Greece under the leadership of Prime Minister Eleftherios Venizelos (1864-1936), who helped catalyze the Balkan states against the Turks in the First Balkan War and who was credited with bringing Greece to the side of the Allies during World War I, set its sights on winning Anatolia. Meanwhile, Damat Ferit, appointed grand vizier by his brother-in-law Sultan Vahdettin, suggested that order in the realm could be restored by disarming the population and strengthening the gendarmerie. The war ministry then dispatched Mustafa Kemal out of Constantinople, where he was causing nationalist-type problems, by making him “inspector of the 9th Army in Erzurum” in eastern Anatolia. (15) “The purpose of the mission was defined in terms acceptable to the Allies…Mustafa Kemal was to re-establish order, see to the collection and safe storage of weapons, investigate reports that the army had colluded in the establishment of ‘councils’ (or ‘soviets’) and, if true, put an end to the practice…In effect he was being named the government’s commissioner for the whole of Anatolia from Ankara eastwards. The inspector of the 2nd Army…complained from Konya that he saw no reason why Mustafa Kemal should be given such exceptional powers. The grand vizier replied that the sultan had taken the decision to test the ability of Mustafa Kemal with whom he had a special relationship.” Mustafa Kemal viewed his appointment as a type of exile, feeling that he had failed in his quest to acquire power while in Constantinople.

• [Exercise objective]: Translate this sentence from the history passage above into Spanish: "Mustafa Kemal viewed his appointment as a type of exile, feeling that he had failed in his quest to acquire power while in Constantinople."

• [Given material]:
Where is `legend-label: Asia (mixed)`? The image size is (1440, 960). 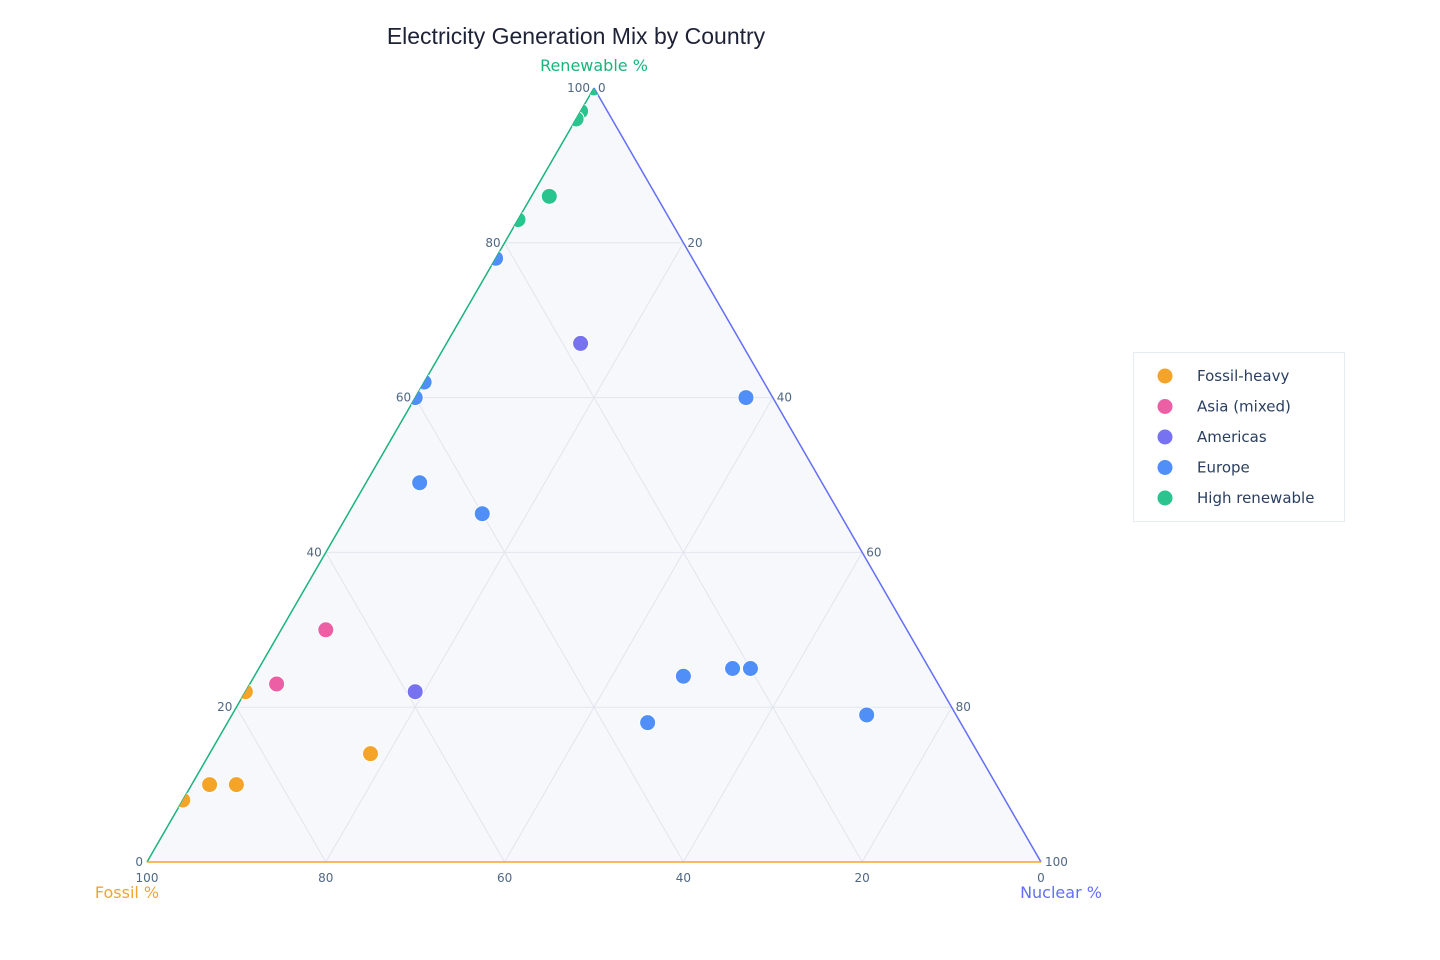 legend-label: Asia (mixed) is located at coordinates (1244, 407).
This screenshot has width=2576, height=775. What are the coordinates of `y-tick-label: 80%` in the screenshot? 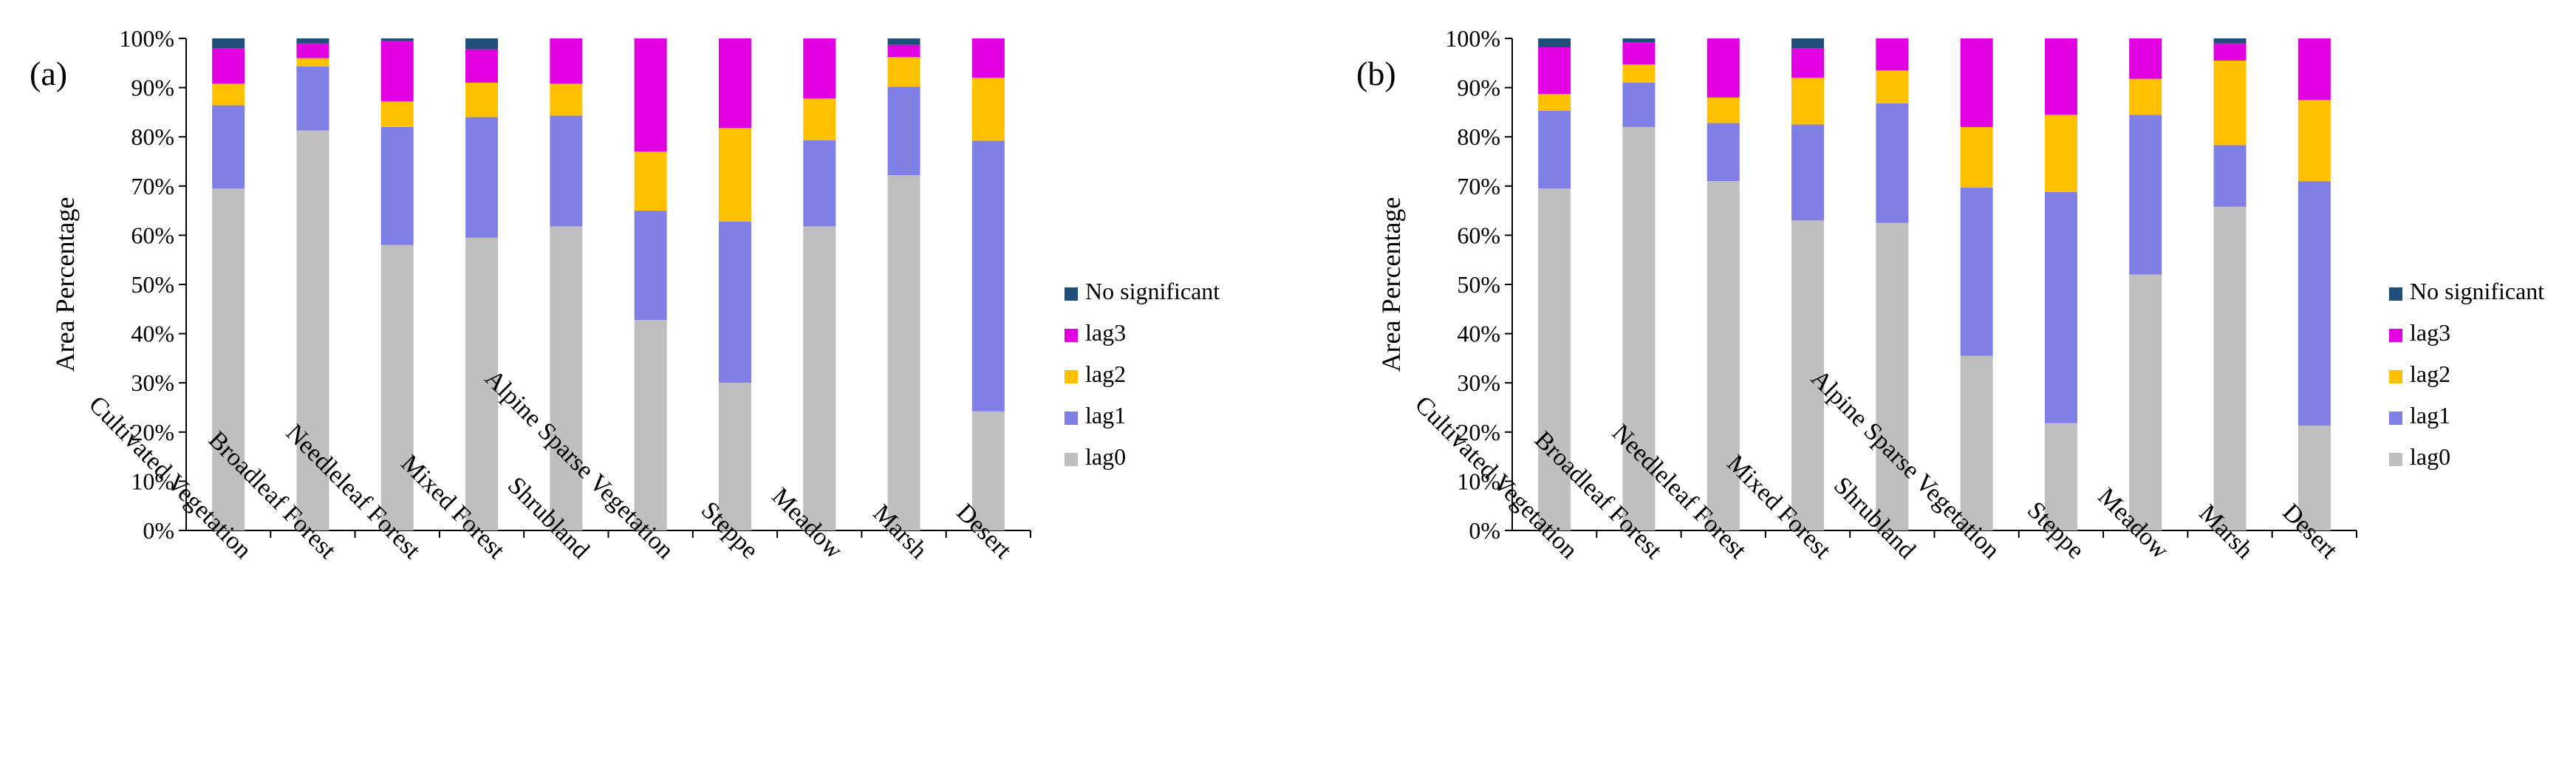 It's located at (1479, 136).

• [Answer space]: Mustafa Kemal consideró su nombramiento como una especie de exilio, pues sentía que había fracasado en su empeño por adquirir poder mientras estaba en Constantinopla.